____ Exercise data

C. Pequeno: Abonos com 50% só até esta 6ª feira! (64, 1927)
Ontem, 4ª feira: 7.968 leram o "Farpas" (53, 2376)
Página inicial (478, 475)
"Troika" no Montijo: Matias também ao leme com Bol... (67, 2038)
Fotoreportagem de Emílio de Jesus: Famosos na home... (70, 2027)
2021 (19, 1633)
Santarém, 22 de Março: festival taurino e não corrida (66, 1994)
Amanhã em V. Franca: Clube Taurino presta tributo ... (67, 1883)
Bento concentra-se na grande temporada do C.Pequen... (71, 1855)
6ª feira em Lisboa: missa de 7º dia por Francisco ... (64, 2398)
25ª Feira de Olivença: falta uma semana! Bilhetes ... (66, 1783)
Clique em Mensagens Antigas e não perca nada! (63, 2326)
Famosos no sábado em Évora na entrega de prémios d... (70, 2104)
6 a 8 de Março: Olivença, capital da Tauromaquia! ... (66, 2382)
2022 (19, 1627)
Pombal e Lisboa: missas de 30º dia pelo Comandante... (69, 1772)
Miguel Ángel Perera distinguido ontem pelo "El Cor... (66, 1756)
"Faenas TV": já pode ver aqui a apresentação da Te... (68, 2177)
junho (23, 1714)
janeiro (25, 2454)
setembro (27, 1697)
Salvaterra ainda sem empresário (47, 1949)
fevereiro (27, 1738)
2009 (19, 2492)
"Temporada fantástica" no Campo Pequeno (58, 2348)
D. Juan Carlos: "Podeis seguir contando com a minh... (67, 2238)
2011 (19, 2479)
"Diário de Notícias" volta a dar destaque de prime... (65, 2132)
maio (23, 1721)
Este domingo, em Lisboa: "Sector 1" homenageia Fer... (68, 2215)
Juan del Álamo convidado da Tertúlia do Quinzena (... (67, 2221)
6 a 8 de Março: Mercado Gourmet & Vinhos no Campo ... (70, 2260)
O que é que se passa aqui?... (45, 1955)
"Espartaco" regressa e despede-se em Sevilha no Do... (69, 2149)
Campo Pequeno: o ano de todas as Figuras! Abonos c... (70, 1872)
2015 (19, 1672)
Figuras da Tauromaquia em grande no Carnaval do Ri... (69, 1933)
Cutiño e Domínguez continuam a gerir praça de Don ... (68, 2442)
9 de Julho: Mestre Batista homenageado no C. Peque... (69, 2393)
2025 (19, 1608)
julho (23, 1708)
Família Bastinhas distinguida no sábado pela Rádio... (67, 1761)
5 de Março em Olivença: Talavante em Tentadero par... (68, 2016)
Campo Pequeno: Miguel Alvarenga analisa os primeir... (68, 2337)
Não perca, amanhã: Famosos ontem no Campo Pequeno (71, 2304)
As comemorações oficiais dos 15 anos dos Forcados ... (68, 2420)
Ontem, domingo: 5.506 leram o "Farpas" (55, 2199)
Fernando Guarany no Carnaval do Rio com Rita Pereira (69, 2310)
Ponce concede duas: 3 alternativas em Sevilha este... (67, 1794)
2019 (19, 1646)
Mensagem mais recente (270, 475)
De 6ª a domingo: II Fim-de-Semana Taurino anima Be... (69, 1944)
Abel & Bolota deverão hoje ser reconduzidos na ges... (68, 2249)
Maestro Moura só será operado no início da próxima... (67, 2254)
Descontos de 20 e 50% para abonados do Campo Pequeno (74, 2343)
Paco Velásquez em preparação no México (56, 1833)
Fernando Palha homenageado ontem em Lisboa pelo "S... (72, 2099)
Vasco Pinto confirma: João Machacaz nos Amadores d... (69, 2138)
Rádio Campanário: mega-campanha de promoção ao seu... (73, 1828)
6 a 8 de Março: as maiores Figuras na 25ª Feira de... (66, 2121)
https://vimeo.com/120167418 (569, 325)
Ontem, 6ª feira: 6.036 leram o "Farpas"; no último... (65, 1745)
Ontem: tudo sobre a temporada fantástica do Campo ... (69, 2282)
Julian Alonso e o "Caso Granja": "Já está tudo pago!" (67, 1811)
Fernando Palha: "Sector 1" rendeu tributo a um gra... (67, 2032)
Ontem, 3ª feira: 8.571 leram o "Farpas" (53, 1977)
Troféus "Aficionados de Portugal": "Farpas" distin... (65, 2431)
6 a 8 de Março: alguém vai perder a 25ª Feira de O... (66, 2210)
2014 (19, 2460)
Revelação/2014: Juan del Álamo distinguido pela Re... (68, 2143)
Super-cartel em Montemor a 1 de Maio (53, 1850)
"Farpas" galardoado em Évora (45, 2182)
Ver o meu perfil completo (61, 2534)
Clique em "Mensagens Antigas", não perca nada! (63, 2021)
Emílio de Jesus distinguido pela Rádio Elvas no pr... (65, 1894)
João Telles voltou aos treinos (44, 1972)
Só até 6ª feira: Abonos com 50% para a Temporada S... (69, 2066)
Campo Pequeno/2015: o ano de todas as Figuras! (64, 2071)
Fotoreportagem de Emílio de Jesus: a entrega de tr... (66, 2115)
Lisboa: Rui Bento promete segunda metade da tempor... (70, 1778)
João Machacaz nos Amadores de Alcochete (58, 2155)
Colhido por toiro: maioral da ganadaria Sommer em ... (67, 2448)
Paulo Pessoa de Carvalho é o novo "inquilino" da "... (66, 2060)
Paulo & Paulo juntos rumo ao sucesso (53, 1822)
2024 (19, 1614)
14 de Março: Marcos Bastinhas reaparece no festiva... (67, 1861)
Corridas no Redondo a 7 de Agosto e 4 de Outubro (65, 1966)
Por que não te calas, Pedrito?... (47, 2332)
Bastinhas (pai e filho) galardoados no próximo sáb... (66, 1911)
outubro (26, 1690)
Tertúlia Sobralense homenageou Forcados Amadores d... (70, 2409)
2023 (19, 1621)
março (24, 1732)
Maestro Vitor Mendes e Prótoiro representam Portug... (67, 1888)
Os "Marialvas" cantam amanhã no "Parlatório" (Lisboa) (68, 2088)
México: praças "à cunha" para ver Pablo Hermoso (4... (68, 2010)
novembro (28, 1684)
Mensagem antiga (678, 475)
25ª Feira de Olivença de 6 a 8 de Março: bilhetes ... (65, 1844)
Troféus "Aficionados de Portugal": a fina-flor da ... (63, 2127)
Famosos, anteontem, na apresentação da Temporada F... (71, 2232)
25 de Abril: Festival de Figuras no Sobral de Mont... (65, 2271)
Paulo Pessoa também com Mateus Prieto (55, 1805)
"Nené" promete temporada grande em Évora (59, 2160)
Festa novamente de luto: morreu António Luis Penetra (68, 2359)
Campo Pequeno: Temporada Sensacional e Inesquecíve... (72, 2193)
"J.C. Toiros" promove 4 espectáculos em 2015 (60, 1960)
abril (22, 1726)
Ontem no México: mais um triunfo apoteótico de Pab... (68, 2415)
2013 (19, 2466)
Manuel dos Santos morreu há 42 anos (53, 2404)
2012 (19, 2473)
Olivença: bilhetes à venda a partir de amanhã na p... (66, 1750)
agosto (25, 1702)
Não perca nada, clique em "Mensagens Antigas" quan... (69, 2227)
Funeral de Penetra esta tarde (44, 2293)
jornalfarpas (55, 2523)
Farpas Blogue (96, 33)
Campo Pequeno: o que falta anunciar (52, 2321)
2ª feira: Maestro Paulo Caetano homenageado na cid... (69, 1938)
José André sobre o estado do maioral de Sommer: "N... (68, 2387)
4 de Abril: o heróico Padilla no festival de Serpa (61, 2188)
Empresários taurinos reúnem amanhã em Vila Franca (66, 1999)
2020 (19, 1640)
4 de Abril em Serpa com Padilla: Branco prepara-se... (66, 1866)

________

_Work to complete_: Reproduce the entries exactly, dropping nothing.

_Answer box_:
C. Pequeno: Abonos com 50% só até esta 6ª feira! (64, 1927)
Ontem, 4ª feira: 7.968 leram o "Farpas" (53, 2376)
Página inicial (478, 475)
"Troika" no Montijo: Matias também ao leme com Bol... (67, 2038)
Fotoreportagem de Emílio de Jesus: Famosos na home... (70, 2027)
2021 (19, 1633)
Santarém, 22 de Março: festival taurino e não corrida (66, 1994)
Amanhã em V. Franca: Clube Taurino presta tributo ... (67, 1883)
Bento concentra-se na grande temporada do C.Pequen... (71, 1855)
6ª feira em Lisboa: missa de 7º dia por Francisco ... (64, 2398)
25ª Feira de Olivença: falta uma semana! Bilhetes ... (66, 1783)
Clique em Mensagens Antigas e não perca nada! (63, 2326)
Famosos no sábado em Évora na entrega de prémios d... (70, 2104)
6 a 8 de Março: Olivença, capital da Tauromaquia! ... (66, 2382)
2022 (19, 1627)
Pombal e Lisboa: missas de 30º dia pelo Comandante... (69, 1772)
Miguel Ángel Perera distinguido ontem pelo "El Cor... (66, 1756)
"Faenas TV": já pode ver aqui a apresentação da Te... (68, 2177)
junho (23, 1714)
janeiro (25, 2454)
setembro (27, 1697)
Salvaterra ainda sem empresário (47, 1949)
fevereiro (27, 1738)
2009 (19, 2492)
"Temporada fantástica" no Campo Pequeno (58, 2348)
D. Juan Carlos: "Podeis seguir contando com a minh... (67, 2238)
2011 (19, 2479)
"Diário de Notícias" volta a dar destaque de prime... (65, 2132)
maio (23, 1721)
Este domingo, em Lisboa: "Sector 1" homenageia Fer... (68, 2215)
Juan del Álamo convidado da Tertúlia do Quinzena (... (67, 2221)
6 a 8 de Março: Mercado Gourmet & Vinhos no Campo ... (70, 2260)
O que é que se passa aqui?... (45, 1955)
"Espartaco" regressa e despede-se em Sevilha no Do... (69, 2149)
Campo Pequeno: o ano de todas as Figuras! Abonos c... (70, 1872)
2015 (19, 1672)
Figuras da Tauromaquia em grande no Carnaval do Ri... (69, 1933)
Cutiño e Domínguez continuam a gerir praça de Don ... (68, 2442)
9 de Julho: Mestre Batista homenageado no C. Peque... (69, 2393)
2025 (19, 1608)
julho (23, 1708)
Família Bastinhas distinguida no sábado pela Rádio... (67, 1761)
5 de Março em Olivença: Talavante em Tentadero par... (68, 2016)
Campo Pequeno: Miguel Alvarenga analisa os primeir... (68, 2337)
Não perca, amanhã: Famosos ontem no Campo Pequeno (71, 2304)
As comemorações oficiais dos 15 anos dos Forcados ... (68, 2420)
Ontem, domingo: 5.506 leram o "Farpas" (55, 2199)
Fernando Guarany no Carnaval do Rio com Rita Pereira (69, 2310)
Ponce concede duas: 3 alternativas em Sevilha este... (67, 1794)
2019 (19, 1646)
Mensagem mais recente (270, 475)
De 6ª a domingo: II Fim-de-Semana Taurino anima Be... (69, 1944)
Abel & Bolota deverão hoje ser reconduzidos na ges... (68, 2249)
Maestro Moura só será operado no início da próxima... (67, 2254)
Descontos de 20 e 50% para abonados do Campo Pequeno (74, 2343)
Paco Velásquez em preparação no México (56, 1833)
Fernando Palha homenageado ontem em Lisboa pelo "S... (72, 2099)
Vasco Pinto confirma: João Machacaz nos Amadores d... (69, 2138)
Rádio Campanário: mega-campanha de promoção ao seu... (73, 1828)
6 a 8 de Março: as maiores Figuras na 25ª Feira de... (66, 2121)
https://vimeo.com/120167418 (569, 325)
Ontem, 6ª feira: 6.036 leram o "Farpas"; no último... (65, 1745)
Ontem: tudo sobre a temporada fantástica do Campo ... (69, 2282)
Julian Alonso e o "Caso Granja": "Já está tudo pago!" (67, 1811)
Fernando Palha: "Sector 1" rendeu tributo a um gra... (67, 2032)
Ontem, 3ª feira: 8.571 leram o "Farpas" (53, 1977)
Troféus "Aficionados de Portugal": "Farpas" distin... (65, 2431)
6 a 8 de Março: alguém vai perder a 25ª Feira de O... (66, 2210)
2014 (19, 2460)
Revelação/2014: Juan del Álamo distinguido pela Re... (68, 2143)
Super-cartel em Montemor a 1 de Maio (53, 1850)
"Farpas" galardoado em Évora (45, 2182)
Ver o meu perfil completo (61, 2534)
Clique em "Mensagens Antigas", não perca nada! (63, 2021)
Emílio de Jesus distinguido pela Rádio Elvas no pr... (65, 1894)
João Telles voltou aos treinos (44, 1972)
Só até 6ª feira: Abonos com 50% para a Temporada S... (69, 2066)
Campo Pequeno/2015: o ano de todas as Figuras! (64, 2071)
Fotoreportagem de Emílio de Jesus: a entrega de tr... (66, 2115)
Lisboa: Rui Bento promete segunda metade da tempor... (70, 1778)
João Machacaz nos Amadores de Alcochete (58, 2155)
Colhido por toiro: maioral da ganadaria Sommer em ... (67, 2448)
Paulo Pessoa de Carvalho é o novo "inquilino" da "... (66, 2060)
Paulo & Paulo juntos rumo ao sucesso (53, 1822)
2024 (19, 1614)
14 de Março: Marcos Bastinhas reaparece no festiva... (67, 1861)
Corridas no Redondo a 7 de Agosto e 4 de Outubro (65, 1966)
Por que não te calas, Pedrito?... (47, 2332)
Bastinhas (pai e filho) galardoados no próximo sáb... (66, 1911)
outubro (26, 1690)
Tertúlia Sobralense homenageou Forcados Amadores d... (70, 2409)
2023 (19, 1621)
março (24, 1732)
Maestro Vitor Mendes e Prótoiro representam Portug... (67, 1888)
Os "Marialvas" cantam amanhã no "Parlatório" (Lisboa) (68, 2088)
México: praças "à cunha" para ver Pablo Hermoso (4... (68, 2010)
novembro (28, 1684)
Mensagem antiga (678, 475)
25ª Feira de Olivença de 6 a 8 de Março: bilhetes ... (65, 1844)
Troféus "Aficionados de Portugal": a fina-flor da ... (63, 2127)
Famosos, anteontem, na apresentação da Temporada F... (71, 2232)
25 de Abril: Festival de Figuras no Sobral de Mont... (65, 2271)
Paulo Pessoa também com Mateus Prieto (55, 1805)
"Nené" promete temporada grande em Évora (59, 2160)
Festa novamente de luto: morreu António Luis Penetra (68, 2359)
Campo Pequeno: Temporada Sensacional e Inesquecíve... (72, 2193)
"J.C. Toiros" promove 4 espectáculos em 2015 (60, 1960)
abril (22, 1726)
Ontem no México: mais um triunfo apoteótico de Pab... (68, 2415)
2013 (19, 2466)
Manuel dos Santos morreu há 42 anos (53, 2404)
2012 (19, 2473)
Olivença: bilhetes à venda a partir de amanhã na p... (66, 1750)
agosto (25, 1702)
Não perca nada, clique em "Mensagens Antigas" quan... (69, 2227)
Funeral de Penetra esta tarde (44, 2293)
jornalfarpas (55, 2523)
Farpas Blogue (96, 33)
Campo Pequeno: o que falta anunciar (52, 2321)
2ª feira: Maestro Paulo Caetano homenageado na cid... (69, 1938)
José André sobre o estado do maioral de Sommer: "N... (68, 2387)
4 de Abril: o heróico Padilla no festival de Serpa (61, 2188)
Empresários taurinos reúnem amanhã em Vila Franca (66, 1999)
2020 (19, 1640)
4 de Abril em Serpa com Padilla: Branco prepara-se... (66, 1866)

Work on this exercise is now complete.